Cette étude met en évidence toute la pertinence des expériences bidimensionnelles de corrélation hétéronucléaire 1H → 29Si pour décrire de manière fine les interactions existant entre molécules de tensioactif et réseau silicique dans les matériaux mésostructurés. Tout d'abord, l'expérience de polarisation croisée agit comme un filtre vis-à-vis des protons fortement couplés via l'interaction dipolaire à travers l'espace, aux différents sites 29Si. On s'affranchit ainsi du signal intense dû aux protons de la chaîne de tensioactif, et on met clairement en évidence les protons présents à l'interface tensioactif/réseau silicique.
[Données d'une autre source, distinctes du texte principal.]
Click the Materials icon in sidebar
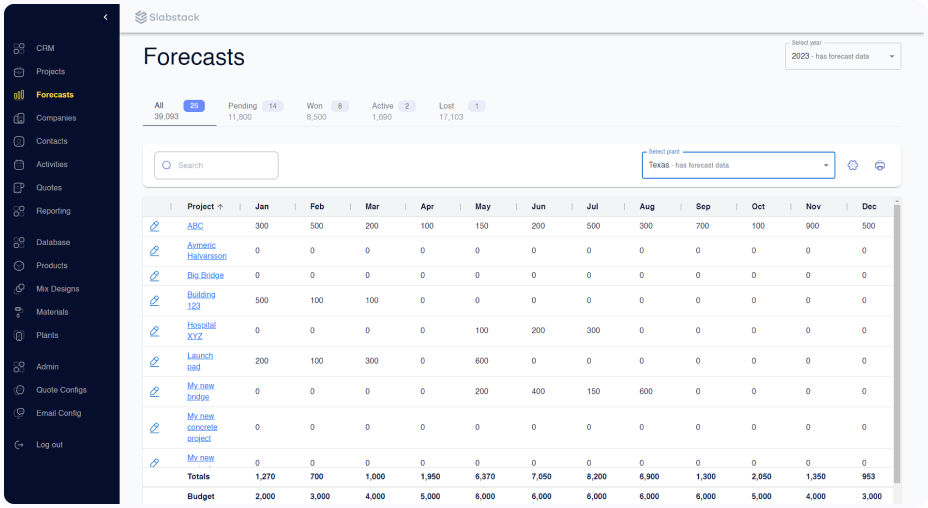The height and width of the screenshot is (508, 928). pos(19,312)
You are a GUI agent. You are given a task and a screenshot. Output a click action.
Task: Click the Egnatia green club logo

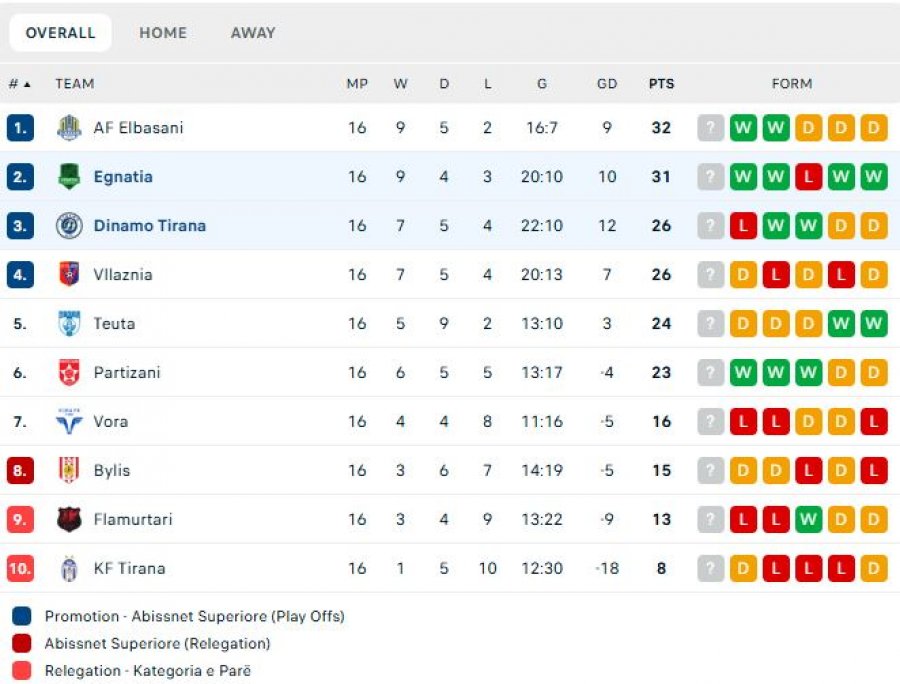69,176
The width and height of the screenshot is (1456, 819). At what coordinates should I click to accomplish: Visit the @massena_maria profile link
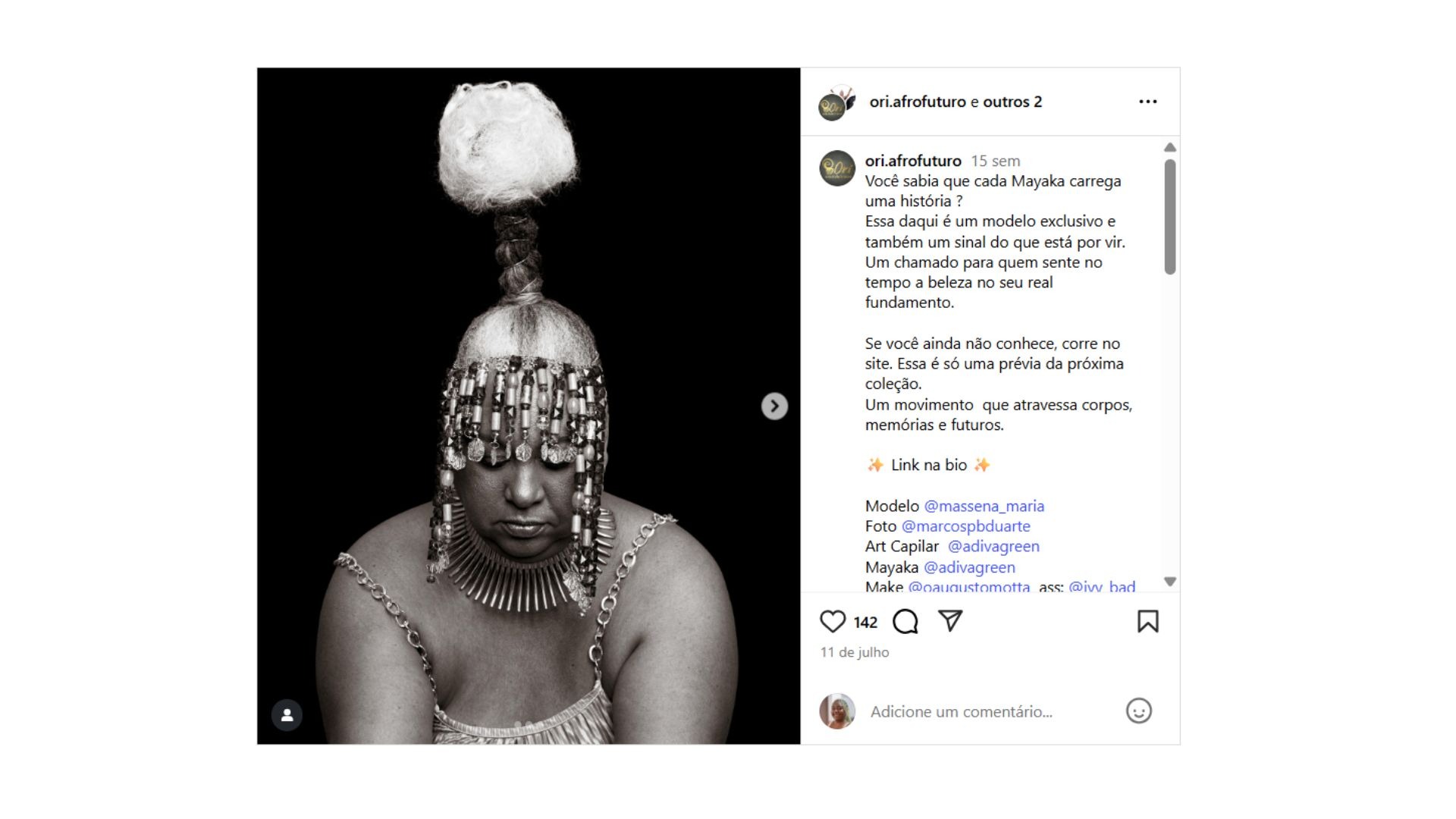tap(984, 506)
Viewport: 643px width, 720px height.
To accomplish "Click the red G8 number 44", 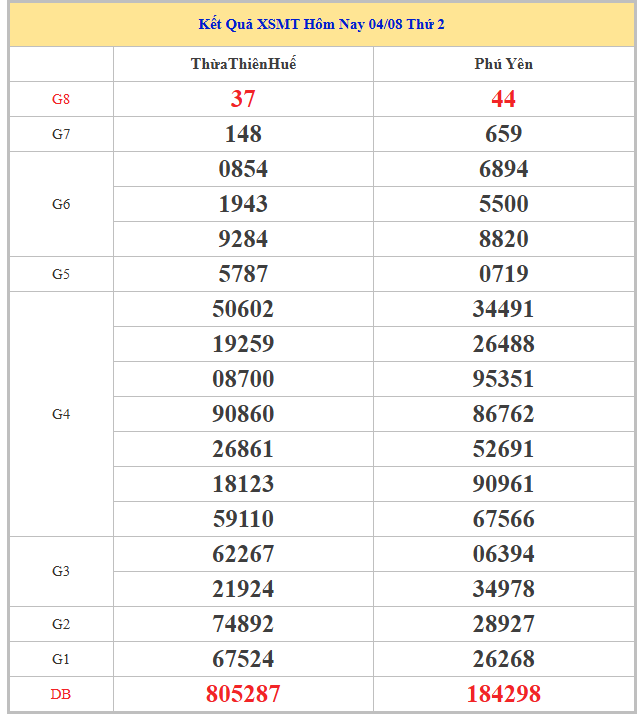I will click(503, 99).
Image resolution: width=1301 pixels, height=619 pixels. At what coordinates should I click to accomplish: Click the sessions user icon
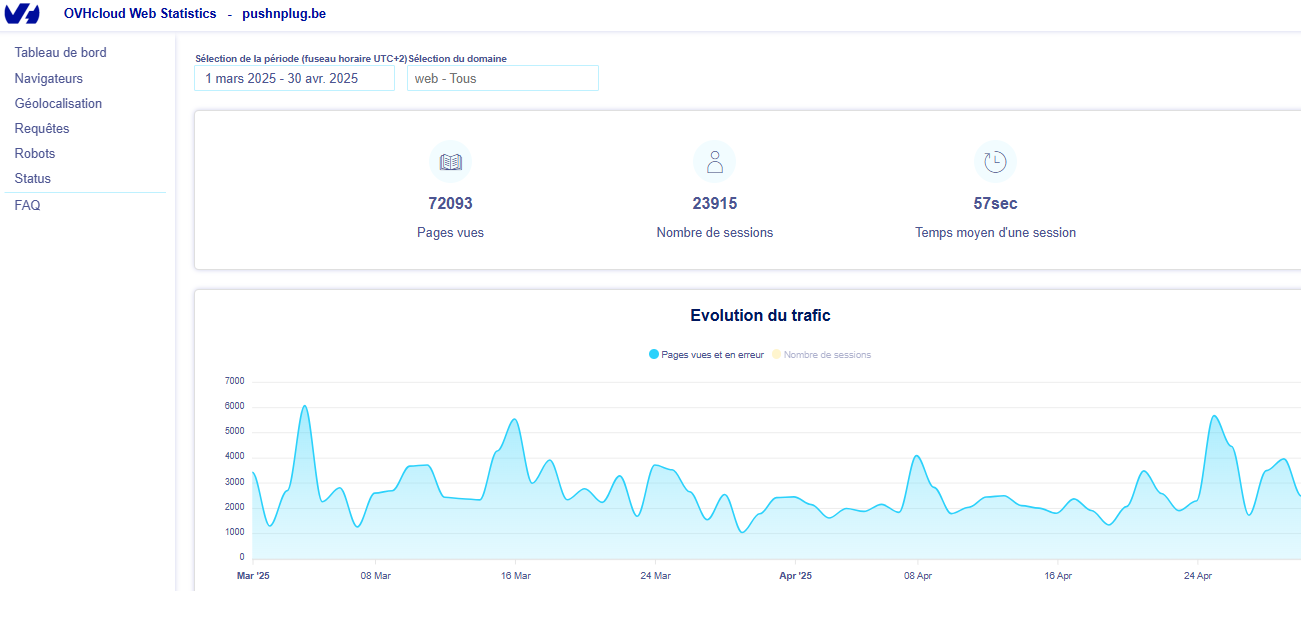coord(714,161)
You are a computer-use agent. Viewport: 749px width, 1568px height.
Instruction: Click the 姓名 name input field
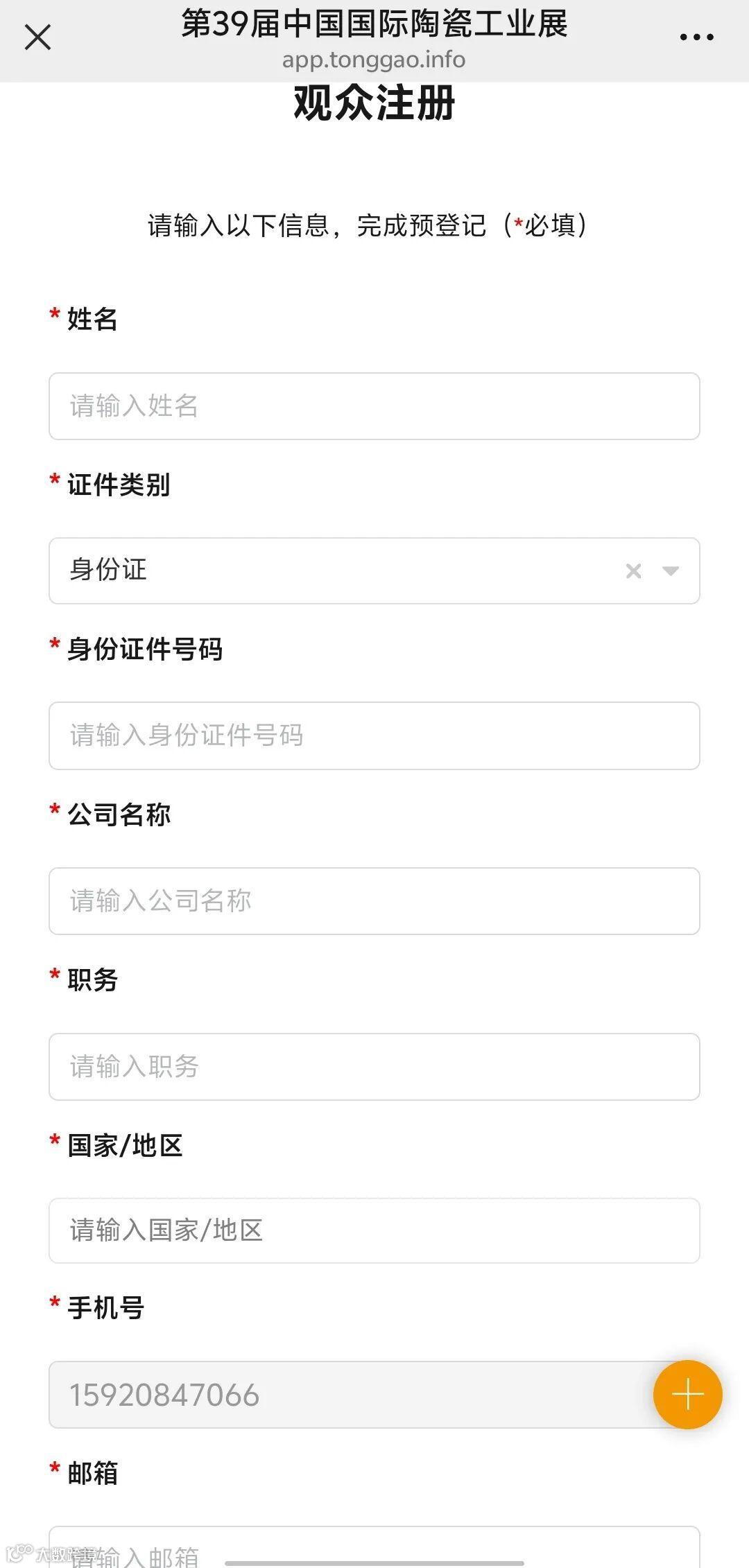coord(374,406)
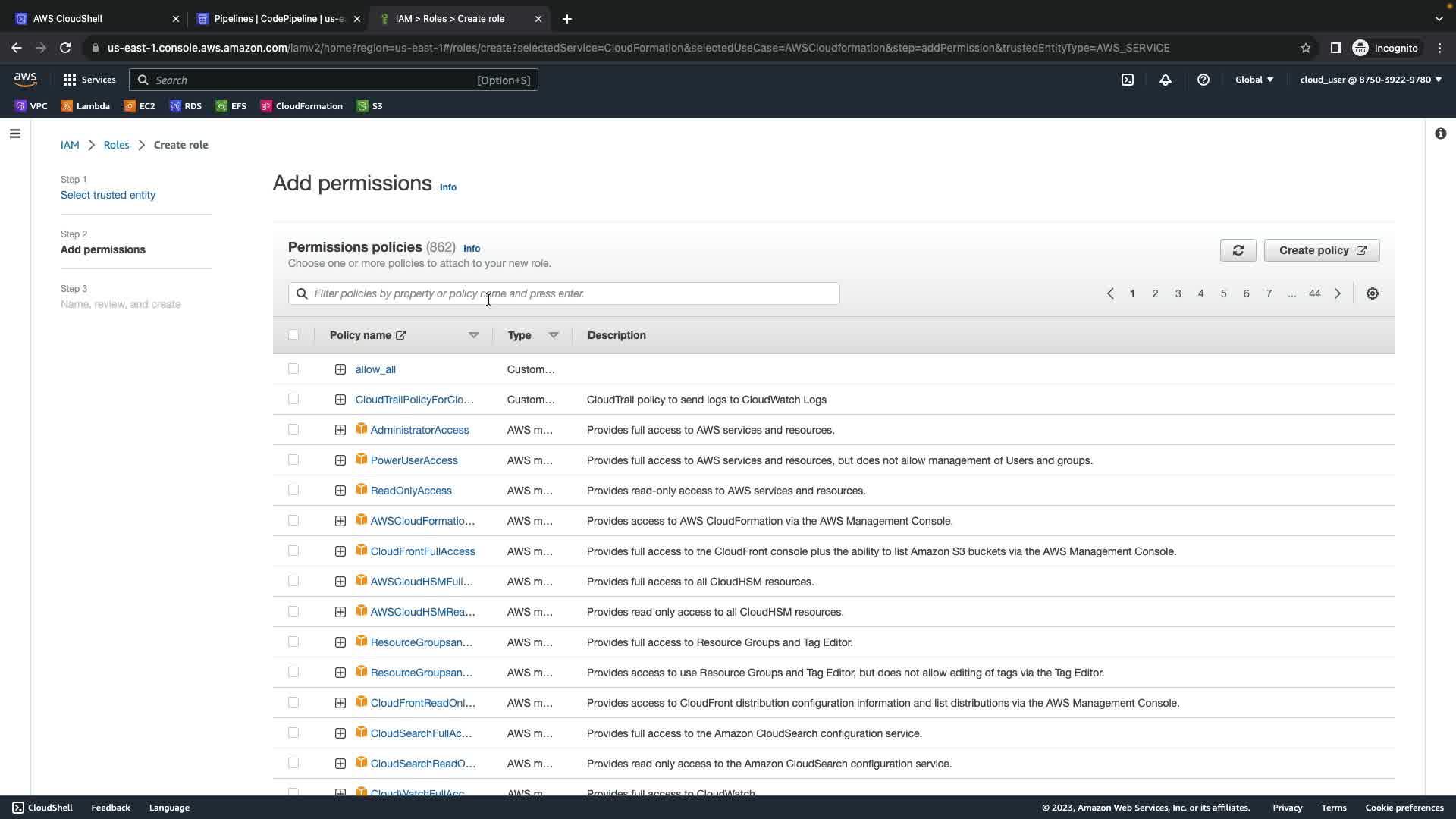Expand the PowerUserAccess policy details
The height and width of the screenshot is (819, 1456).
[340, 460]
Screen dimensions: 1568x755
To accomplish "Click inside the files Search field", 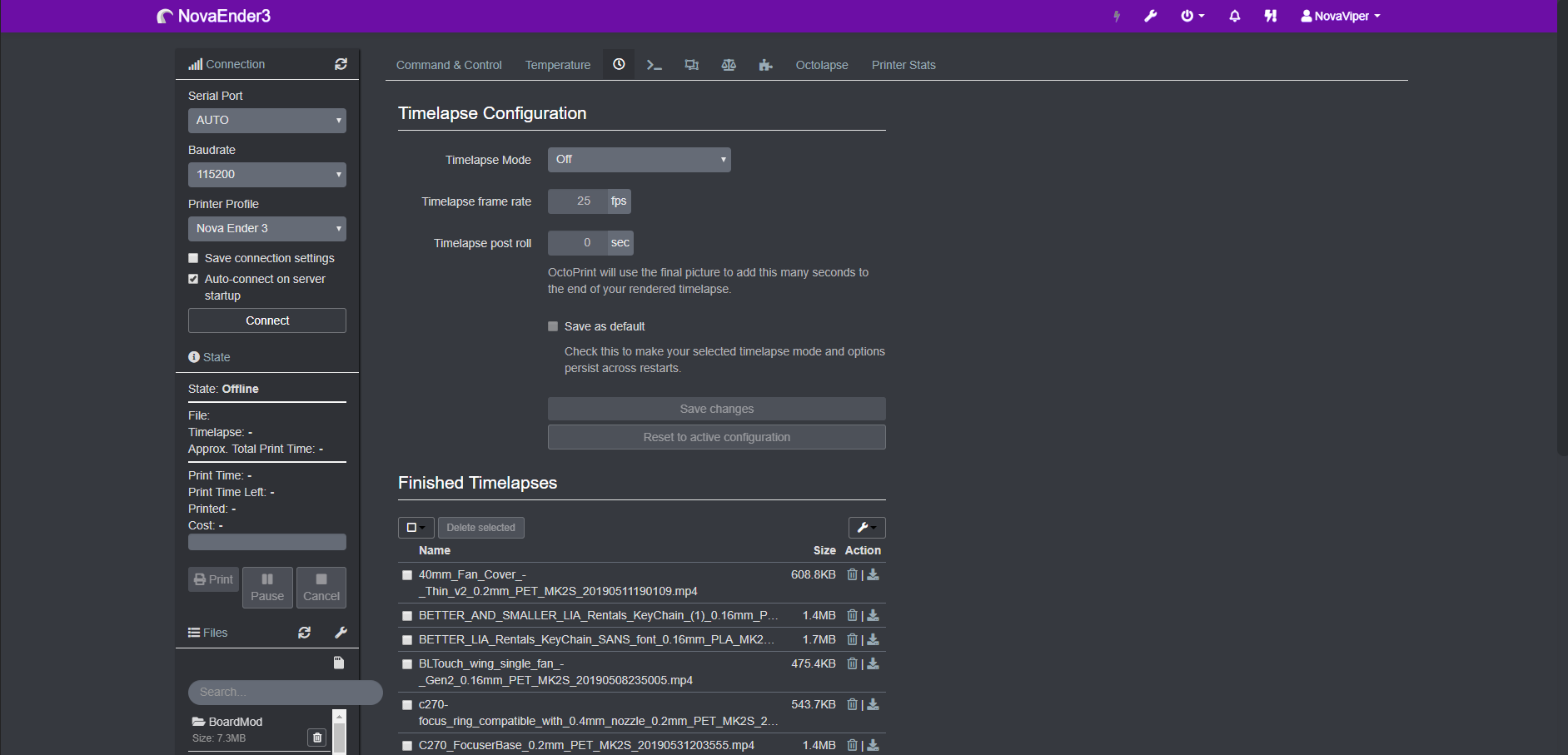I will tap(285, 692).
Cela nous a permis de valider les modèles d'interaction proposés. Dans le cas d'une silice MCM-41 synthétisée en milieu basique, existe une interaction forte entre la tête polaire chargée et les sites Q3, porteurs de groupes Si–O, alors que dans le cas d'une silice SBA-3 synthétisée en milieu acide, les protons de la tête polaire sont voisins des sites Q3 porteurs de groupe Si–OH, voire Si–OH2+, et interagissent via un anion.